Their record in Anibal Sanchez starts? Three wins, 11 losses. Herndonknees has more.
Incredibly the Tigers have lost the last 9 straight starts from Sanchez. Opponents have averaged 7.7 runs per game in those 9 contests with the lowest game output allowed of 4 runs in any of those 9 contests and 8 of the last 9 games the opposing team has put up 5 runs or more in a Sanchez start. Sanchez ERA on the season as a starter has been an ugly 7.46 overall as well. The Tigers actually scored 5 runs or more in nearly half of those 9 starts (4 of the 9 overall and obviously lost them all).
...No starting pitcher has hurt his team more this year than Anibal Sanchez has hurt the Tigers. Sanchez has had the WORST ERA in the American League by a starting pitcher (50 IP minimum) at 7.46 overall in the 14 games he’s started. If the Tigers would have gotten even a normal #5 level performance (5-12 record from Sanchez/Norris) from this spot in their rotation instead of getting the absolute league worst like they have so far, they’d probably have a good 3-4 more wins right now which would put them right on pace with the rest of the top teams in the American League this season.
The sad part is that Sanchez’s stats include a few starts in April when he looked serviceable. Since May 1, Sanchez has given up at least four runs in every start, and has an 8.16 ERA in those nine starts. He has allowed 12 home runs in 46 1/3 innings, and has a 1.76 strikeout-to-walk ratio. FanGraphs says that he has been worth -0.3 WAR this season, while Baseball Reference has him at a full 1.3 wins below replacement level.

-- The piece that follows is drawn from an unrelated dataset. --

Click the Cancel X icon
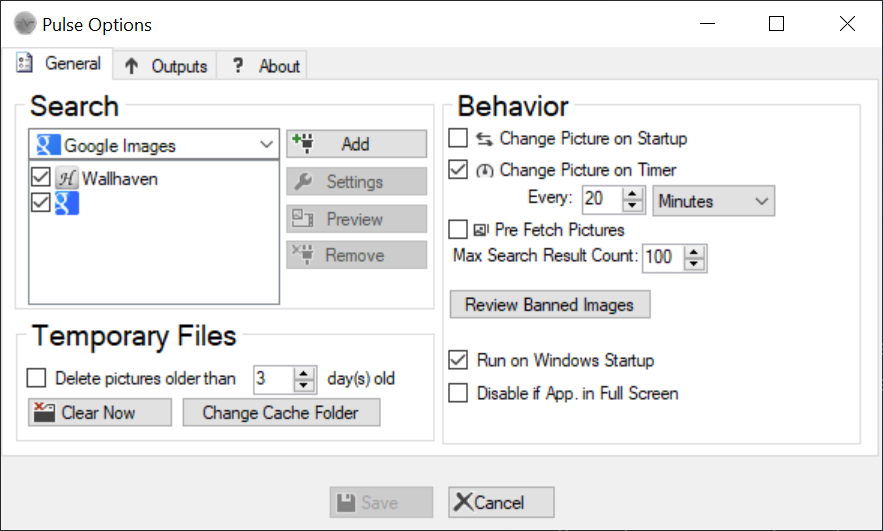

Unfortunately, there’s no positive way to spin this for Sanchez. He has been worth -2.75 win probability added (WPA) this season, the worst in baseball. Run expectancy stats like RE24 (click here for a tutorial) are slightly more favorable in that Sanchez has actually been better than former Tiger Alfredo Simon, but not much. Sanchez’s -26.31 RE24 is the fourth-worst in baseball.
Mike Pelfrey also factors into the conversation when talking about WPA and RE24. For the season, his numbers are an unsightly -1.91 and -13.69, respectively. He appears on the first page of FanGraphs’ sortable charts, which is not where you want to be. However, the “Pelfrey is getting better lately” comments have some merit. Since May 12, Pelfrey has a passable -0.81 WPA and -2.45 RE24. These numbers were even better prior to his last start, but are still manageable for this team.
Mike Pelfrey since May 12:— Bless You Boys (@blessyouboys) July 16, 2016
Tigers are 6-6 in those 12 starts.
And that’s the lesson here. You can twist the numbers to make Pelfrey look passable, and while we laugh at the “inning eater” moniker, he has been the pitcher most of us expected. You can’t do the same for Sanchez, who has been bad any way you slice it. Every start is as close to a guaranteed loss as you will find in baseball, and the Tigers don’t seem to have learned that yet.